Y= { x if x<_0 , 2x if x>_ 0 } find if y is differentiable at 0 .Then, if y is differentiable find the derivative at x=0.
Y’ = { 1 if x < 0 ,2 if x >0 } How do you continue from here?
Since
y' = 1 for x <= 0
y' = 2 for x>0
y' is not continuous at x=9. So, y is not differentiable there.
Whenever you have a cusp or point on a graph, the function is not differentiable there.
Better reread the definition of differentiable.
It is looking for y to be differentiable at 0. I think I understand because it is not continuous at x=0.
To determine if y is differentiable at x = 0, we need to check if the left-hand derivative at 0 is equal to the right-hand derivative at 0, and if they both exist.
First, let's find the left-hand derivative.
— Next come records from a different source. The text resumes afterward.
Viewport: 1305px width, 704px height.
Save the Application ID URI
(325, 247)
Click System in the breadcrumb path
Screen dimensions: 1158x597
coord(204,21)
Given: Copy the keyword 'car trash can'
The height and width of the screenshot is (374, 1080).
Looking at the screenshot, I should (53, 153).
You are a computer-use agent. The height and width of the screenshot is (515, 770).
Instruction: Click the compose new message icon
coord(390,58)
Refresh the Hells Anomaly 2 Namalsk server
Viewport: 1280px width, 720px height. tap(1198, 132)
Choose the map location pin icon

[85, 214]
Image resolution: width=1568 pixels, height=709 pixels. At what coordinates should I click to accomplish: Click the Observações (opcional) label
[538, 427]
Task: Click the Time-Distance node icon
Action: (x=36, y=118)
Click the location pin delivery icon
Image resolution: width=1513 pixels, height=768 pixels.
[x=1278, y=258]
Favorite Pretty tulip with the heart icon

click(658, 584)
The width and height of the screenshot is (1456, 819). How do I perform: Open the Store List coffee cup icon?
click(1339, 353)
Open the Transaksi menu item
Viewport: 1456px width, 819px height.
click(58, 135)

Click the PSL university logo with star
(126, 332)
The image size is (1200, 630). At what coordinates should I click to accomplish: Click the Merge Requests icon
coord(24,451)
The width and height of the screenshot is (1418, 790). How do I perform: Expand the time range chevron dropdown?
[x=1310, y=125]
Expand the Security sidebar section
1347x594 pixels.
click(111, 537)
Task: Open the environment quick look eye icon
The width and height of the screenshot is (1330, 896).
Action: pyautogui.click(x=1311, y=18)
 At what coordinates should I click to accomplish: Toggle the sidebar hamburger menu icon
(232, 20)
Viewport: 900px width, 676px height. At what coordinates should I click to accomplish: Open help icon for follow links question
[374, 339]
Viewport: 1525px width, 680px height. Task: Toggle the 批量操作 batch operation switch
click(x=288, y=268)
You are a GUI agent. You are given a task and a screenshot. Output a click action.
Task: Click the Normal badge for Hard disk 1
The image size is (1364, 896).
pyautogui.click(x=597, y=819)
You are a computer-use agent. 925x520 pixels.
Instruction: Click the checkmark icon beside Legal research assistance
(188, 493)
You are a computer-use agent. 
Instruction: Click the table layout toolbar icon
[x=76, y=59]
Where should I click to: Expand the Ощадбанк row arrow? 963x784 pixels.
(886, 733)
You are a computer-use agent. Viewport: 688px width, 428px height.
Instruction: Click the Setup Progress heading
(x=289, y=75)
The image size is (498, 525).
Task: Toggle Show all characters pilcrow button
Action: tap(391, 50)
Since y(x) is defined as x for x < 0, the left-hand derivative can be found by evaluating the derivative of x at x = 0. Taking the derivative of x with respect to x gives us 1.
Next, let's find the right-hand derivative. We have y(x) defined as 2x for x > 0. Taking the derivative of 2x with respect to x also gives us 2.
Now, we check if the left-hand derivative at 0 (which is 1) is equal to the right-hand derivative at 0 (which is 2). Since they are not equal, y is not differentiable at x = 0.
Therefore, y is not differentiable at x = 0, and we cannot find the derivative at x = 0 as it does not exist.